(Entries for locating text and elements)
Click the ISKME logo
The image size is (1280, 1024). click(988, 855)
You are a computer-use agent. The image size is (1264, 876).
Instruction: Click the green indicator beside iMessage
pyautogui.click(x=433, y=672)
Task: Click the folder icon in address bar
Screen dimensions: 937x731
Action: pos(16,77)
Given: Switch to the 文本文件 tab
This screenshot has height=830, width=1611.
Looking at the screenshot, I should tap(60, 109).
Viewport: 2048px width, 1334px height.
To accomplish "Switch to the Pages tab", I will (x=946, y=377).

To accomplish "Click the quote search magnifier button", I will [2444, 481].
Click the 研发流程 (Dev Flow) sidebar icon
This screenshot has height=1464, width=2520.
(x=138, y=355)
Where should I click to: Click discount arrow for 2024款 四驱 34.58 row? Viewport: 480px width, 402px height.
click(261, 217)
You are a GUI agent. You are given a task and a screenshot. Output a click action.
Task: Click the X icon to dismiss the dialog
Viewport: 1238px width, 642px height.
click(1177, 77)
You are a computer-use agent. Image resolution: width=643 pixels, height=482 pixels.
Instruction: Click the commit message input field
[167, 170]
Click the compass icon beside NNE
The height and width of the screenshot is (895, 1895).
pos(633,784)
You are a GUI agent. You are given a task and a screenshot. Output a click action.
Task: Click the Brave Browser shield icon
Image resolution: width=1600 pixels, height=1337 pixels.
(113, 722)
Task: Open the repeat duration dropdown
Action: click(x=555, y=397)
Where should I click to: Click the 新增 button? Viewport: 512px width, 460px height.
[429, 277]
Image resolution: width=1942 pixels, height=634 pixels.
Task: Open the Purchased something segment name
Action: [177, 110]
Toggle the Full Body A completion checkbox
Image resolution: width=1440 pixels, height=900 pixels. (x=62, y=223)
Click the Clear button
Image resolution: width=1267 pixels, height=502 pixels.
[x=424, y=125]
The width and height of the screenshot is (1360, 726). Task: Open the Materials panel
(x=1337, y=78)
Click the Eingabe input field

**What needs to be done**
Copy the data above verbatim, everything from the line containing "Viewport: 2048px width, 1334px height." down to the line containing "click(261, 217)", including both of those lines.

**Problem solution**
Viewport: 2048px width, 1334px height.
To accomplish "Switch to the Pages tab", I will (x=946, y=377).

To accomplish "Click the quote search magnifier button", I will [2444, 481].
Click the 研发流程 (Dev Flow) sidebar icon
This screenshot has height=1464, width=2520.
(x=138, y=355)
Where should I click to: Click discount arrow for 2024款 四驱 34.58 row? Viewport: 480px width, 402px height.
click(261, 217)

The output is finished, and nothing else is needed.